Она поворачивает ручку.
Небо выливается в нее. Голова идет кругом, но она не закрывает глаза. Заставляет себя прочувствовать невероятный груз неба у себя внутри. По эту сторону забора полевые цветы пахнут сильнее. На асфальте лежат длинные и темные утренние тени машин. Придерживая дверь плечом, она поплотнее cтягивает ворот толстовки. Не видно, чтобы кто-то ее встречал, но она даже не знает, куда смотреть. Наконец, ощущая во всем теле странную тяжесть, она делает шаг вперед, и дверь захлопывается.
На шум оборачивается женщина вдалеке, и только тогда Дженни ее замечает. Должно быть, она ждала там все это время, смотрела не в ту сторону, на главный вход. Теперь она слегка подается вперед, вглядываясь. Миниатюрная, невысокая. Светлые с проседью волосы. Она убирает руку с багажника и заслоняет от солнца глаза.
Ничего не остается, как пересечь стоянку. Ничего не остается, как подойти к ней.
Придерживая толстовку и глядя себе под ноги, Дженни идет вперед. Сначала она слышит только собственные шаги, но потом, словно переступив невидимый порог, различает и шаги женщины. Еще миг – и, остановившись, обе поднимают взгляд. Между ними всего несколько футов.

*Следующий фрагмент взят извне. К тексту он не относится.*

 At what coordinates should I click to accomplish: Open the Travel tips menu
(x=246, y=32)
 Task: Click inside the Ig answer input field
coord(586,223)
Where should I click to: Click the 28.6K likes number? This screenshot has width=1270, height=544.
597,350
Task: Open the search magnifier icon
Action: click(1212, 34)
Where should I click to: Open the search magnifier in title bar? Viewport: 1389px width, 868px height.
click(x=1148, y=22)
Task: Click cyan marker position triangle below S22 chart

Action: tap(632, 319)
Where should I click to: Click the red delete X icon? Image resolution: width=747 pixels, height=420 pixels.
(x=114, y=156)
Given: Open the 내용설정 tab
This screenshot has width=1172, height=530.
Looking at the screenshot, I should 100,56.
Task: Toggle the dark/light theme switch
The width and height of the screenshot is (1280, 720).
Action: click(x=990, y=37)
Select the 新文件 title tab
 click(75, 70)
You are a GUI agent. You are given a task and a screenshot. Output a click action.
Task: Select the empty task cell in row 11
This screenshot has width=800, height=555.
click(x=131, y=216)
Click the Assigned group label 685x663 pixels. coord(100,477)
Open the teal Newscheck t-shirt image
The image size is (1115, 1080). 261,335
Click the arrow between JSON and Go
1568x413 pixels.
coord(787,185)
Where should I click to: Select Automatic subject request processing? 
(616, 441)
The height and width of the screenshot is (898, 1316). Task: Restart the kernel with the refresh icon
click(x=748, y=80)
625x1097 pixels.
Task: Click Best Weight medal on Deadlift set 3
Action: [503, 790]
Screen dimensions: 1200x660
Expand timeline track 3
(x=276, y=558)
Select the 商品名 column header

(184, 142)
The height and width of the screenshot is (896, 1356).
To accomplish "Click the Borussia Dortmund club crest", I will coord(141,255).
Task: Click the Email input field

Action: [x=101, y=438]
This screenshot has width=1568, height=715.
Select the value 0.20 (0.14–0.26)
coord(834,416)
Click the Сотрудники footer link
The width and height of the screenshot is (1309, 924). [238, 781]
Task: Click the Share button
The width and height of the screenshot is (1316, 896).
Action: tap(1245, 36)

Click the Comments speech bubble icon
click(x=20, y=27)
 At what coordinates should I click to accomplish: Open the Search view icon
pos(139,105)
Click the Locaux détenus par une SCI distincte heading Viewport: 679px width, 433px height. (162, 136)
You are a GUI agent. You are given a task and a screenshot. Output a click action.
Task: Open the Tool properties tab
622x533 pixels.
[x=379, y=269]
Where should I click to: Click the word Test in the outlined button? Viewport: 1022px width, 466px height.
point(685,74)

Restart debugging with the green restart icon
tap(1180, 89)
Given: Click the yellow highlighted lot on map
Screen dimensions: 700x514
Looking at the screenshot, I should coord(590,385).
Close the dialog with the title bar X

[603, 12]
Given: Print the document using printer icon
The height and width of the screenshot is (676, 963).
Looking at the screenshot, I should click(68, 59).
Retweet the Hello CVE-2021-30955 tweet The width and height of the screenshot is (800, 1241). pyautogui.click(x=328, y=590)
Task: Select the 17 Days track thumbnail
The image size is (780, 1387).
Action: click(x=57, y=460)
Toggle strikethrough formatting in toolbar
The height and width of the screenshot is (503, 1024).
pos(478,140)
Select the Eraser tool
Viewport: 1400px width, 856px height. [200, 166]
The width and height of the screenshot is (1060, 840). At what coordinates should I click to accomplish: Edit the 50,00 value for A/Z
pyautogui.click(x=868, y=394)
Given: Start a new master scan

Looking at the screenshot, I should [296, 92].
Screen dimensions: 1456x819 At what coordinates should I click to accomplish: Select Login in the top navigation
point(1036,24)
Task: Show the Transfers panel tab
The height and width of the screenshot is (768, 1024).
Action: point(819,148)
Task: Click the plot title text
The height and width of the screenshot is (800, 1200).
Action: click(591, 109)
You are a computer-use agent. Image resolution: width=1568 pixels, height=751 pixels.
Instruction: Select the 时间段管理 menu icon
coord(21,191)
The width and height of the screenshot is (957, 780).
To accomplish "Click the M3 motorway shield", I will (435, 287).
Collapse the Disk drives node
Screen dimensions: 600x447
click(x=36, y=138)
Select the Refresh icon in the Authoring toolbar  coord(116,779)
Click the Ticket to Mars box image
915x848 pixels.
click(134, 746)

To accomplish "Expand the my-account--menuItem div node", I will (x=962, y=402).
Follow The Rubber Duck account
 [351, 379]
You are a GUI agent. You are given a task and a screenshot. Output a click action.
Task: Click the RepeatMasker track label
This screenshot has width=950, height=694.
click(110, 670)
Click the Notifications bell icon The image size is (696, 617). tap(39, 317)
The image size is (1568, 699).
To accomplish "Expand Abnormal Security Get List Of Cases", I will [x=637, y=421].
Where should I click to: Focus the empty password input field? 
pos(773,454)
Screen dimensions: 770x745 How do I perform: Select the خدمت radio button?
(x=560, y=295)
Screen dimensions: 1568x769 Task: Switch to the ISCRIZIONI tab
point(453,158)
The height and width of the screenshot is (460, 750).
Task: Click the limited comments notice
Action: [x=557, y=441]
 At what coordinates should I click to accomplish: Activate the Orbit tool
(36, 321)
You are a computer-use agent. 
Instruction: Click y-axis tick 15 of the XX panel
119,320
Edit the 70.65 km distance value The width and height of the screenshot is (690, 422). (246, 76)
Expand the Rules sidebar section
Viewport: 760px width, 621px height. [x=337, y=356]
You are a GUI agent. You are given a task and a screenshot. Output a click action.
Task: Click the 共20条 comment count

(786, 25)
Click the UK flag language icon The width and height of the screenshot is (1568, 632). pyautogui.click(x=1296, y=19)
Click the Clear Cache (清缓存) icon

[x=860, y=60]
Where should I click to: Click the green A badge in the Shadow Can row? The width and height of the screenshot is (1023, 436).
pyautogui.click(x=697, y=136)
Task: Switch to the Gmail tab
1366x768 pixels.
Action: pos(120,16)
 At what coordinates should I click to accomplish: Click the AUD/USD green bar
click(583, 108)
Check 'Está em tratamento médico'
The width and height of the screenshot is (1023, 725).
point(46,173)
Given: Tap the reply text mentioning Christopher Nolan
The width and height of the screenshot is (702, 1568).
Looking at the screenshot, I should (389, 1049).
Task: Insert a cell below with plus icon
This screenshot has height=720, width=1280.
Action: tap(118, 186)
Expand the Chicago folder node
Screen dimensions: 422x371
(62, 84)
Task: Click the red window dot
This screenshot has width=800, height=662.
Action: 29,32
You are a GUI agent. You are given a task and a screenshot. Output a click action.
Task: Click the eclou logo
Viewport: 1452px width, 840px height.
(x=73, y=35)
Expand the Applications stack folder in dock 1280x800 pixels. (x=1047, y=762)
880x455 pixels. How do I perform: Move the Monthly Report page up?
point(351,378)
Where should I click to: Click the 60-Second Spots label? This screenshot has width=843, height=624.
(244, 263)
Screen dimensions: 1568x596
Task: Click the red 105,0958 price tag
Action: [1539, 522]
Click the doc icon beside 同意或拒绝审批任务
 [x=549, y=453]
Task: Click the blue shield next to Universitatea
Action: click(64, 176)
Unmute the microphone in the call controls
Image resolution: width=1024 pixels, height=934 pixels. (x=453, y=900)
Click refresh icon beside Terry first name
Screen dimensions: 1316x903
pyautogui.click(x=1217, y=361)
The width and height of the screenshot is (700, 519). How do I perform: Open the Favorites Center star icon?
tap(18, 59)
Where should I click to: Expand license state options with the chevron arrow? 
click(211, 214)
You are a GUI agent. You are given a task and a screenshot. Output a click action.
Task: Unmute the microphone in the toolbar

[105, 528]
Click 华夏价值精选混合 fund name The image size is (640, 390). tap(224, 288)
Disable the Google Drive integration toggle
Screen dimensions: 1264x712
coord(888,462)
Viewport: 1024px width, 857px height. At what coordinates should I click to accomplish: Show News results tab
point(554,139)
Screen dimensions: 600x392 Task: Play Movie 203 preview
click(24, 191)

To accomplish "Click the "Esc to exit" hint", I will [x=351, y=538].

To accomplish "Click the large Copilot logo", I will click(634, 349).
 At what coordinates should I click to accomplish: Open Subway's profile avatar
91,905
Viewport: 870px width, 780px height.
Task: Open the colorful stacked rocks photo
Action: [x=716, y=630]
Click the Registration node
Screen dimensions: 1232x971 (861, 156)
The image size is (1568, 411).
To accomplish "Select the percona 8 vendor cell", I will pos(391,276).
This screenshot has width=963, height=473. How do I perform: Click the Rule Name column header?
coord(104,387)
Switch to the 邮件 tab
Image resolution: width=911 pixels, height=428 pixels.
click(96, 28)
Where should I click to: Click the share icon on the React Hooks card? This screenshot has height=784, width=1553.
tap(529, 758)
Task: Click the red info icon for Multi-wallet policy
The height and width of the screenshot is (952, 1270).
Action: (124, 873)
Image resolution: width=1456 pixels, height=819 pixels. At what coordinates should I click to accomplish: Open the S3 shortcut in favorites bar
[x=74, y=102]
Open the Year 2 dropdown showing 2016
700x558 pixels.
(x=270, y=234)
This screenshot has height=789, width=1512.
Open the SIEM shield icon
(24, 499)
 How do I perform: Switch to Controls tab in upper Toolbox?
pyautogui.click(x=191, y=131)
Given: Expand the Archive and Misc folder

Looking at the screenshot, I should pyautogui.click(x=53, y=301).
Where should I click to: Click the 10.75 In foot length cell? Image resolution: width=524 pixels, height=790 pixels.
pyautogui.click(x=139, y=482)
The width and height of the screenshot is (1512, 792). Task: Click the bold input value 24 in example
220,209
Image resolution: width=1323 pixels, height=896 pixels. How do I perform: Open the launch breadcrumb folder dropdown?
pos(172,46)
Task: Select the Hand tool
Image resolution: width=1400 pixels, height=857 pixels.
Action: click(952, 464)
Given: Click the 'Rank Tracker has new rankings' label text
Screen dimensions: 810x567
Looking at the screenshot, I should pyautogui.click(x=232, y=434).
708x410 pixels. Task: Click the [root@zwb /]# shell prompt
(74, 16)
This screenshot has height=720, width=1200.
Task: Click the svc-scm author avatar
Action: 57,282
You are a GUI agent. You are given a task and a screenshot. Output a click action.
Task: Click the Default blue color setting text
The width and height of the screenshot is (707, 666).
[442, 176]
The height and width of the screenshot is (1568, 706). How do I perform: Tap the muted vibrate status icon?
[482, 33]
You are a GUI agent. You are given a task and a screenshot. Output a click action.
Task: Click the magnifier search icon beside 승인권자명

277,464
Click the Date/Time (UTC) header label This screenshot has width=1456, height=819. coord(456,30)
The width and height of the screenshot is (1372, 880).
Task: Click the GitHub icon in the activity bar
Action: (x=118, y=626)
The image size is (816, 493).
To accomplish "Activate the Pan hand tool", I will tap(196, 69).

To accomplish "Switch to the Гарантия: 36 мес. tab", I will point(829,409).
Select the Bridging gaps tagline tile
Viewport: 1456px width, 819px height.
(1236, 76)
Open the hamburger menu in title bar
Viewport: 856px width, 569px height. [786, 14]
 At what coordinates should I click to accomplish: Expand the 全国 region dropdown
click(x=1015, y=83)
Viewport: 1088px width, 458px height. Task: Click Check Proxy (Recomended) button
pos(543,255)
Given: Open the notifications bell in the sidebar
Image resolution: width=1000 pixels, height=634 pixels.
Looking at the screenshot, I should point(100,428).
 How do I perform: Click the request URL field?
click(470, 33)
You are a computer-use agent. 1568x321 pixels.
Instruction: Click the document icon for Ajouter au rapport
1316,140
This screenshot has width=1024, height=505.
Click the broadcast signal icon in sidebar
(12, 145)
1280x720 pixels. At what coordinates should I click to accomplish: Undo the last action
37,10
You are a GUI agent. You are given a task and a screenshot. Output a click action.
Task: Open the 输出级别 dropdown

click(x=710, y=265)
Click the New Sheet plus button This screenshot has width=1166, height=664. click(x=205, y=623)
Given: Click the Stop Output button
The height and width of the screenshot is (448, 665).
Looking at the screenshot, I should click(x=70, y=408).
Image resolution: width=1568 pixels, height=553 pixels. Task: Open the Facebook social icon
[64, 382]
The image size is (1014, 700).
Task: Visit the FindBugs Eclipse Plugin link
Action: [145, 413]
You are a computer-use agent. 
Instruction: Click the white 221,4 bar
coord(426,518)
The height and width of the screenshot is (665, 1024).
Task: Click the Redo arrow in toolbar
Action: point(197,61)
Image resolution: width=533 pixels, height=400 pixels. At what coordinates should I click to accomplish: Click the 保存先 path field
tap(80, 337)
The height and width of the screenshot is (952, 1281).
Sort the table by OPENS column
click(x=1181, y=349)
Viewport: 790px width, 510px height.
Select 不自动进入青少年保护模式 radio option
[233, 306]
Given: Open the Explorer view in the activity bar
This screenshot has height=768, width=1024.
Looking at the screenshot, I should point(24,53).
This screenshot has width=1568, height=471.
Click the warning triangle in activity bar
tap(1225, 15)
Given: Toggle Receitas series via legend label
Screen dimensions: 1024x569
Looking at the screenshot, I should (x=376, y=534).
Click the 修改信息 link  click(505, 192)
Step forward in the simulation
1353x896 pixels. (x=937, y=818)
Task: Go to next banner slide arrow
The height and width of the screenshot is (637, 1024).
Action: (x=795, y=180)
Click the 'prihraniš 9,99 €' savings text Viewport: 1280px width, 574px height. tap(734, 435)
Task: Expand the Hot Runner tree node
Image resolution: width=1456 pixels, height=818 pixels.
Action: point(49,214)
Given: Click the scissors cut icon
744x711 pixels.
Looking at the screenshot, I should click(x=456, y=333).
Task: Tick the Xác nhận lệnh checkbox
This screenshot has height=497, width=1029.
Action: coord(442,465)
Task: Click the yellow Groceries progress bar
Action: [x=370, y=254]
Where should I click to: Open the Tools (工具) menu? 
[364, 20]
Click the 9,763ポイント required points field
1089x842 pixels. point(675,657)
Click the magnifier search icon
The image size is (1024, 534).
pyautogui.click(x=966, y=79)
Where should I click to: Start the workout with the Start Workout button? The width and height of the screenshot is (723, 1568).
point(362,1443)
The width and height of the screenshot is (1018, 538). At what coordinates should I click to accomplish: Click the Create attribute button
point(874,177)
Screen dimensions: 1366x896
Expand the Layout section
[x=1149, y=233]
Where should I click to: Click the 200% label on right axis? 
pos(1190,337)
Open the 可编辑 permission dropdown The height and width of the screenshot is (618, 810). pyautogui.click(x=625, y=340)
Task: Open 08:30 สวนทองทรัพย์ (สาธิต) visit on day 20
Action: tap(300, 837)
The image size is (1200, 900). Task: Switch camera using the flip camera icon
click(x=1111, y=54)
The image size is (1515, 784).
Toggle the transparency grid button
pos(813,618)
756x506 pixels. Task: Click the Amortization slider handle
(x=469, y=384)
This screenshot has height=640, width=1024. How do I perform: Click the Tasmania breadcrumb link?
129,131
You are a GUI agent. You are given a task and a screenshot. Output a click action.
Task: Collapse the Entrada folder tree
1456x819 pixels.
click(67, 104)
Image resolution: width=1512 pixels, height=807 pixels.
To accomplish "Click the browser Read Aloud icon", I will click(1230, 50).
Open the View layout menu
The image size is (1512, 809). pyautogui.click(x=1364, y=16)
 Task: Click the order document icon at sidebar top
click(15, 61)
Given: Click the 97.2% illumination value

Кажется, они вот-вот соприкоснутся. Протянутая рука, быстрое, почти случайное объятие.
Но этого не происходит.
– Дженни?
У Энн кроткое, взволнованное лицо. В нем сквозят мучительные сомнения, стоит ли улыбнуться.
– Энн.
– Вам надо помочь что-нибудь донести? – с каким-то даже трепетом спрашивает Энн.
– Нет, – тихо отвечает Дженни. – Но спасибо.
Что сказать этой перепуганной женщине с широкими детскими глазами? Чего она ждет?
– Вы точно не против всего этого? – говорит Дженни, отчаявшись.
– Совсем нет. – Лицо Энн светлеет. – А вы?
Дженни не ожидала ответного вопроса.
– Я очень благодарна, – выдавливает она.
Вот теперь Энн улыбается. Улыбается грустно, искренне. В ее улыбке – возможность двигаться дальше. Бок о бок они идут к машине. Каждый шаг – это шаг во сне.
Энн подходит к водительской дверце. Открывает ее, но не садится. Медлит. Дженни берется за ручку со своей стороны.
– Энн, – говорит она. Говорит поверх крыши машины. Они смотрят друг на друга. Крыша мутно мерцает, искрится между ними, зыбкая синяя гладь. – Что будет дальше? – спрашивает она.
– Вы будете жить в Москоу, – говорит Энн. Дженни не хочется пояснять свой вопрос. Невозможный вопрос, эгоистичный. Ей не терпится узнать, живет ли Энн до сих пор на горе. Она должна узнать, прежде чем сядет в машину. Но что от этого изменится? Почему же ей так трудно… – А я в Шотландии, – говорит Энн, к ее вящему удивлению и облегчению. Облегчению не только из-за ответа, но и из-за того, что не пришлось задавать вопрос.
– Так далеко от дома? – говорит Дженни.
– Я выросла в Англии. У меня был акцент, но теперь его уже не слышно.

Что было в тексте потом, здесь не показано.